Some months ago, I blogged a "reading" of the Hamilton Public Library's recent renovation: an update the intersects with pressures within the city towards a "creative" economy and open data. Among the many and varying creepnesses of the library reno, the invisibility of labour in the library stood out. Self checkouts were prominent at the entry (right next to the security desk!!), and the thingum for returning books is a huge machine attached to a conveyor belt that descends into.. where? the basement? hell? to be sorted by unknown, invisible workers. With more automation, massive surveillance systems, and no visible workers, fewer salaried librarians are needed, and more minimum-waged, part-time pages can be used. The use of online databases, e-books and links to Amazon in academic libraries marks a similar shift in labour practices (though, of course, with a slightly different function from Public Libraries.. e-books = more reading, less time spent wearing pants and talking to humans). Specific to AU, "modernized" library labour overlaps with "modernized" postal labour: the possible postal strike could affect AU's capacity to deliver library books and course packages. Where postal workers can't be replaced by robots, they've been asked to act like them; entire routes planned to the last second by timing how long it takes one person to walk up one driveway, and applying that to however many houses are on the route. (Human factors, like how a letter carrier might move a little more slowly after carrying 50lbs of mail around for 8 hours, from what I understand, were not accounted for when the "modernized" planning system demanded fewer carriers delivering to more houses in less time.)

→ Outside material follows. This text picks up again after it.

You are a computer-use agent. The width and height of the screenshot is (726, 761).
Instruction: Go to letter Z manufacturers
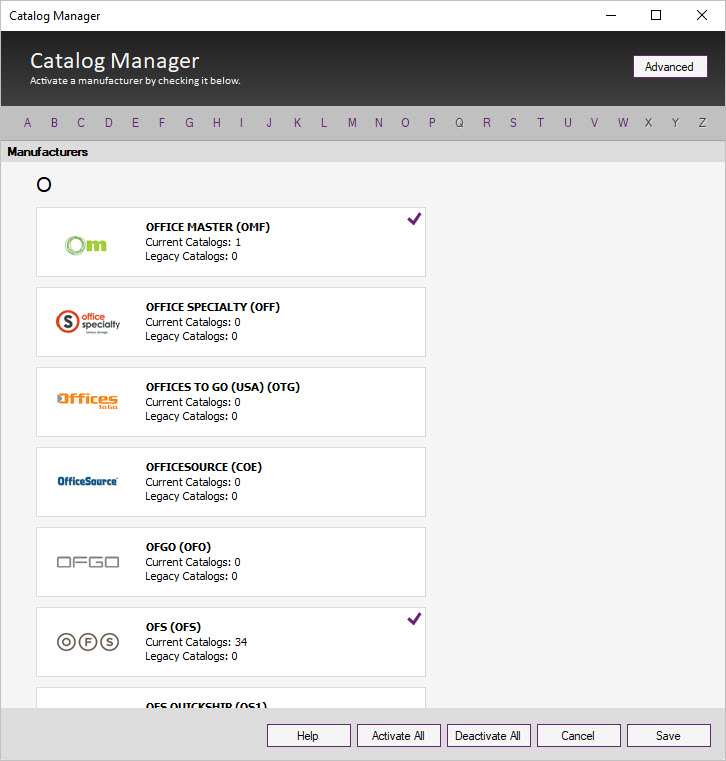pyautogui.click(x=702, y=123)
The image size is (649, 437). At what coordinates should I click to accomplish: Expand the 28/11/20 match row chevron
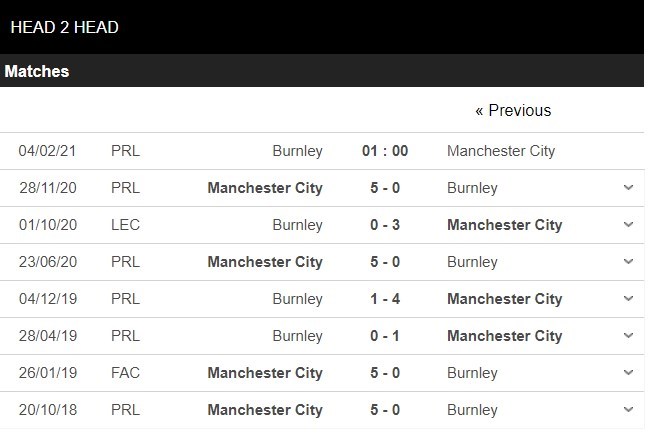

Automation and modernization aren't anything new, of course, but I'm starting to notice how different service industries look and function from when I first started earning an independent income and became a real, dedicated consumer. I could, if I wanted, use self check outs at grocery stores, Home Depot, the movies, Union Station. (I don't, partly because I want my presence to justify someone's job, but mostly because I don't know how to use them, they never work right, and I am a grumpy, impatient shopper to begin with. )
The People's Gaga?*
So this is where this post gets weird. What's a worker to do when she's being economically, functionally and aesthetically squeezed out of the public's eye? Um, cover Lady Gaga, apparently? I posted links earlier this year to "Bad Hotel," a musical prank in support of San Fancisco's hotel workers, and "Bad Rehab," a creepy video about the abuses perpetrated by anti-sex worker "raid and rescue" campaigns. Here's another (fantastically femme-nerdy) one. The library Morlocks haven't risen to eat us just yet... but it seems the little monsters are down there**:
http://www.youtube.com/watch?v=a_uzUh1VT98
I don't have even the beginning of a theory of why Lady Gaga is the go-to gal for talking about invisible labour. Well, there's the catchy tunes, and made-to-go-viral Gaganess of it all... So I guess that's a beginning, but it's hardly an explanation.
*I'd credit the image if I could read the pages it came from, but will have to settle for linking out instead. I've been getting my LG images from the Creative Commons Search Engine lately... All the pretty, but with no guilt.
**I have no idea why they actually made the video... I'm interested in how it makes librarians visible as workers, but the Youtube video does have a number of links in its description that might reveal more about the creators' intent. Or be really boring. I didn't risk the spontaneous napping.